15:30 Discussion with the speakers, architect Mantas Peteraitis, and curator Monika Lipšic.

While designing the restaurant Tummo, interior architect Mantas Peteraitis integrated a preserved stained-glass work by Marija Anortė Mackelaitė (b. 1930), which he rescued from a demolished building in Klaipėda. This story once again prompted a search for ways to highlight the preservation of heritage from the 1960s–1980s and to explore new methods for doing so. Since the 1960s, Lithuanian stained glass has undeniably become a platform for experimental creativity: from thick-glass, abstract-leaning compositions to kinetic installations integrating sound. Perhaps the integration of monumental artworks into contemporary architectural projects could serve as one of the methods of experimental preservation?

Attention to large-scale works from the Soviet period (then referred to as monumental-decorative art), especially to its decorative branch, where various technological and artistic innovations often appeared, broadens cultural memory and allows the surviving artifacts to be interpreted creatively and contemporarily. And very few of them remain.

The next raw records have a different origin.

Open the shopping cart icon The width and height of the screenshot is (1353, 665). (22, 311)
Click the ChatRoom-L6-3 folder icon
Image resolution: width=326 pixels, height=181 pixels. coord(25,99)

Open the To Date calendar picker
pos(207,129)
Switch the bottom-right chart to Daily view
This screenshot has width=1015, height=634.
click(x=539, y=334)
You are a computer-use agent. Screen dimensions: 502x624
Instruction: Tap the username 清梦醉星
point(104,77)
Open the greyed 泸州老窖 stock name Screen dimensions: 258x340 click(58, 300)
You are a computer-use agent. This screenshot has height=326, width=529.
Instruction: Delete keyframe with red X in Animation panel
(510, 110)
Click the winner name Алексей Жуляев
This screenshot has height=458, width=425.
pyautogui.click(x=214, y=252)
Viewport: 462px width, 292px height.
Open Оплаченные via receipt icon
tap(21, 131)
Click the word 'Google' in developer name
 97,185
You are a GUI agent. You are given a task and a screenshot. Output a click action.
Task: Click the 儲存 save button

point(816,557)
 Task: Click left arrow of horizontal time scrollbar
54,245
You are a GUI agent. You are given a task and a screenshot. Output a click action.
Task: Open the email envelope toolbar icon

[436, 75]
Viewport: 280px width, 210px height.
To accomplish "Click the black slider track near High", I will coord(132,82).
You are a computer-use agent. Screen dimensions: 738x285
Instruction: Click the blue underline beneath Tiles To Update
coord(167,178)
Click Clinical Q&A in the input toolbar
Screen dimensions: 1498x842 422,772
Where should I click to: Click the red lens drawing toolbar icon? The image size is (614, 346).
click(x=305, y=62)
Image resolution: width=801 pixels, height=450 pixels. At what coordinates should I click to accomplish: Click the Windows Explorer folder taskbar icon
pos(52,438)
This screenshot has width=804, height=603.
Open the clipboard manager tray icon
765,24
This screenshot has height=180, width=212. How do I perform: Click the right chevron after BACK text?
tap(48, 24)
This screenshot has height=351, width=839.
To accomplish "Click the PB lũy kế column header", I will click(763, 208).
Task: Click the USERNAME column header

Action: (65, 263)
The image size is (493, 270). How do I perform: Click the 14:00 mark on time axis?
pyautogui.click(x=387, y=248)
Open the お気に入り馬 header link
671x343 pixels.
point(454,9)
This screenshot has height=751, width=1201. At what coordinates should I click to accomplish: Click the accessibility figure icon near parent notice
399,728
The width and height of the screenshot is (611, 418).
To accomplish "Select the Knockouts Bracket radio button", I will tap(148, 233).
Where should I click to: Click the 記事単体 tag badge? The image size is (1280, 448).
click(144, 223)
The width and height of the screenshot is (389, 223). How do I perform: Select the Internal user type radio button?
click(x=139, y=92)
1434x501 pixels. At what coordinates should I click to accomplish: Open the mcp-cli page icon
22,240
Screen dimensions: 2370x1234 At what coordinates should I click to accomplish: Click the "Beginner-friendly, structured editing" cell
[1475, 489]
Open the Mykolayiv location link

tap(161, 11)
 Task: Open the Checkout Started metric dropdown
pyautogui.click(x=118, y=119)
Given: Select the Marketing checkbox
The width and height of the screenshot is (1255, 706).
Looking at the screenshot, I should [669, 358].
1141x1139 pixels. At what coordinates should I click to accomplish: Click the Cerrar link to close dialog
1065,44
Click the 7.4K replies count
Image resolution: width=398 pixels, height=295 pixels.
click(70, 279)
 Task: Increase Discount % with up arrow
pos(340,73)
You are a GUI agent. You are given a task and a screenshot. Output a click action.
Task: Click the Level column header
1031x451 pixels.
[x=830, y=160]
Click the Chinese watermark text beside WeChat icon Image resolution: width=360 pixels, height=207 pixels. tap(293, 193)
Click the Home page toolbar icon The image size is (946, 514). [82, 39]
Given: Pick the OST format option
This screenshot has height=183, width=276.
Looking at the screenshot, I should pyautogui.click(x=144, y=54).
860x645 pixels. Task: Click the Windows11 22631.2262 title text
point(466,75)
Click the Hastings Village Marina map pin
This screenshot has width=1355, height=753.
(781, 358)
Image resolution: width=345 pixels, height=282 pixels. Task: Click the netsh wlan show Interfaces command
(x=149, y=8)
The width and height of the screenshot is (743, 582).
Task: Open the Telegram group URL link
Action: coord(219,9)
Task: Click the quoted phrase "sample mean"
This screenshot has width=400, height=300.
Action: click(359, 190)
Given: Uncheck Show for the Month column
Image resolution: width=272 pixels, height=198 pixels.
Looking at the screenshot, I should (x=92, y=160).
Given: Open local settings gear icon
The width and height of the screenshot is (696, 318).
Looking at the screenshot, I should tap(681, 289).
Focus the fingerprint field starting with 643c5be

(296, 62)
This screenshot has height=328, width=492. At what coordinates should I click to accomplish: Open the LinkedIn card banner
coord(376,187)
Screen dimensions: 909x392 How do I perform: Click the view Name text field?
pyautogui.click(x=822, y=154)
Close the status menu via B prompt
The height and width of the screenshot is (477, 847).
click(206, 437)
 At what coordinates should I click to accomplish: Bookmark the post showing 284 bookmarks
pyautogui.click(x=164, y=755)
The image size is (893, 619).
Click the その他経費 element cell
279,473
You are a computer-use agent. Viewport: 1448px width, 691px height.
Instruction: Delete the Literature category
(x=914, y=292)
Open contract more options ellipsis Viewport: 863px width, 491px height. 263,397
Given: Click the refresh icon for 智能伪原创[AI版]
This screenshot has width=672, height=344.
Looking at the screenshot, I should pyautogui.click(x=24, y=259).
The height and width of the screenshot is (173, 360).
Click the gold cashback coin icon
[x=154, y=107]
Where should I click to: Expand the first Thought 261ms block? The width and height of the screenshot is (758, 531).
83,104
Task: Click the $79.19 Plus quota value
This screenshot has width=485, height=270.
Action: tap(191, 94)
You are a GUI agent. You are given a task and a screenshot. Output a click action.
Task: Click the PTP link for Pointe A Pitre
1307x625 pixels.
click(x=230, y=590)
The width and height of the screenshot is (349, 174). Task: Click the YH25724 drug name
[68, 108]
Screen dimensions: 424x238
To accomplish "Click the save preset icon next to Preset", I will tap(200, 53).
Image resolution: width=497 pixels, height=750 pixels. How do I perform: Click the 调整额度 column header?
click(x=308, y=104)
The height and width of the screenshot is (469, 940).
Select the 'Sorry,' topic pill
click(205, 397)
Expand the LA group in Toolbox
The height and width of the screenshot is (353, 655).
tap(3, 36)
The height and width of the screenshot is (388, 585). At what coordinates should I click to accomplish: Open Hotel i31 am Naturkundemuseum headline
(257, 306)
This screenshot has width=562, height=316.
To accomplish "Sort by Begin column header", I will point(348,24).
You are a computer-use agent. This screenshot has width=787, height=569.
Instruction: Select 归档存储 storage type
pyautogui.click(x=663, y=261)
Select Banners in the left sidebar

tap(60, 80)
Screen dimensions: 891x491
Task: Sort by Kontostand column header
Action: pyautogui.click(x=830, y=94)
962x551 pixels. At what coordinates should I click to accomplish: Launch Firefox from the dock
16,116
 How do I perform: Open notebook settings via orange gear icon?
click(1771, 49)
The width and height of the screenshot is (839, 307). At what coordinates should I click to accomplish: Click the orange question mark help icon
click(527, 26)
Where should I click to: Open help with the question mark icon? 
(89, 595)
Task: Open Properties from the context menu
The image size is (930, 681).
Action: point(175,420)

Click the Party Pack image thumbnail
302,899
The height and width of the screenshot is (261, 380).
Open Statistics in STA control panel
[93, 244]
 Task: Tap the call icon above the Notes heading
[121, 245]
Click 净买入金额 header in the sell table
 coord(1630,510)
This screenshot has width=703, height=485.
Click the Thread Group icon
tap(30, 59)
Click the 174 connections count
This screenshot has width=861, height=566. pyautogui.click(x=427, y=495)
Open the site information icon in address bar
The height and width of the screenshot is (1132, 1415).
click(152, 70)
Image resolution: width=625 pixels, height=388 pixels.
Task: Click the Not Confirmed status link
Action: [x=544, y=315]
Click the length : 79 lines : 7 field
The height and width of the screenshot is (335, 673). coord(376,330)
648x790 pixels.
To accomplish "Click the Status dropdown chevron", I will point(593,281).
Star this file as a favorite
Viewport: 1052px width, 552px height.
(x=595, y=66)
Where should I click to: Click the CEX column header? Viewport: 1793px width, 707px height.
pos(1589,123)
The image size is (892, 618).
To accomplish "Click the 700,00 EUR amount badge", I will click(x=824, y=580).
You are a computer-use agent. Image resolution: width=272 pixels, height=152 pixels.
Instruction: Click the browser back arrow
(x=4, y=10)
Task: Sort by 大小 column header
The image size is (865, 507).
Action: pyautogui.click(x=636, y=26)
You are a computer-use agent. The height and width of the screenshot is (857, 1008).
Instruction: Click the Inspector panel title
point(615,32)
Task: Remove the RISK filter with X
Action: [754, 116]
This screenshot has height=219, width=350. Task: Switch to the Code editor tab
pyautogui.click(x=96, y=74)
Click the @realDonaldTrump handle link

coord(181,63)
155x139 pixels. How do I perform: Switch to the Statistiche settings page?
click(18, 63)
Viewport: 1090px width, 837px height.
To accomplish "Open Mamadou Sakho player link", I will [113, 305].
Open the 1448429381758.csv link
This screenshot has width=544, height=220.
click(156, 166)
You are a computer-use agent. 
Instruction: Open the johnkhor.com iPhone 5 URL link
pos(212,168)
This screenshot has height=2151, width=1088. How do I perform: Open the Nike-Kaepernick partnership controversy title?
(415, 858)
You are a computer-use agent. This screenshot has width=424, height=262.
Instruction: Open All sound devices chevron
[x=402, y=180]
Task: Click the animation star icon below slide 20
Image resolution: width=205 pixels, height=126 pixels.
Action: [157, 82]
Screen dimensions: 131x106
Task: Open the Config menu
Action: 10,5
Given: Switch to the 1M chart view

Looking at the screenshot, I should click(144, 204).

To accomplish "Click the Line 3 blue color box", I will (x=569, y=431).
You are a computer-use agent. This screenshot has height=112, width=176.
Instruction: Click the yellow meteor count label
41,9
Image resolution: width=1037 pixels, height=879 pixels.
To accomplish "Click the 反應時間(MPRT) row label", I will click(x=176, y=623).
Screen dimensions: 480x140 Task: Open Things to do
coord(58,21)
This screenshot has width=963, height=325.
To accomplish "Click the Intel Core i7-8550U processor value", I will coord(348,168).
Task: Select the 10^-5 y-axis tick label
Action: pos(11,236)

During the event, Žydrūnas Mirinavičius, lecturer at the VAA Department of Site specific art and Scenography will present the works of three women artists who created stained glass in the 1960s. Alongside Marija Anortė Mackelaitė, he will discuss the work of Filomena Ušinskaitė, whose stained-glass pieces once decorated the Kaunas children’s café Pasaka, as well as the work and artistic legacy of Laimutė Baginskienė.

Estonian researcher, art historian, and semiotician Dr. Gregor Taul from the Estonian Academy of Arts will present a talk titled ‘Inferior interiors? The afterlives of Soviet-era monumental paintings.’ More about the lecture:

During the Soviet period, hundreds of site-specific monumental artworks were created for public buildings in the three Baltic countries. Although only a few of the original murals, mosaics, stained-glass works, ceramic pieces, or textile compositions contained ideological messages, after the collapse of the Soviet Union many were destroyed as worthless artifacts of a past era. Nevertheless, many works have survived, and some were exceptionally conserved or found an “afterlife” in public space in another form. One such example is the recontextualisation of the mural by Algirdas Steponavičius and Birutė Žilytė in the MO Museum bistro. Another more recent example is the recontextualisation of Anortė Mackelaitė’s stained glass in the Vilnius restaurant Tummo, notes Gregor Taul. In his presentation, he will discuss examples from Estonia, Latvia, and Lithuania showing how Soviet-era monumental-decorative artworks have been repurposed in recent years, and consider whether such recontextualisation diminishes or enhances their value. What happens to transformed interior spaces—do they become inferior or superior?

The event will also feature architect Mantas Peteraitis and curator Monika Lipšic.

The project is supported by the Lithuanian Council for Culture.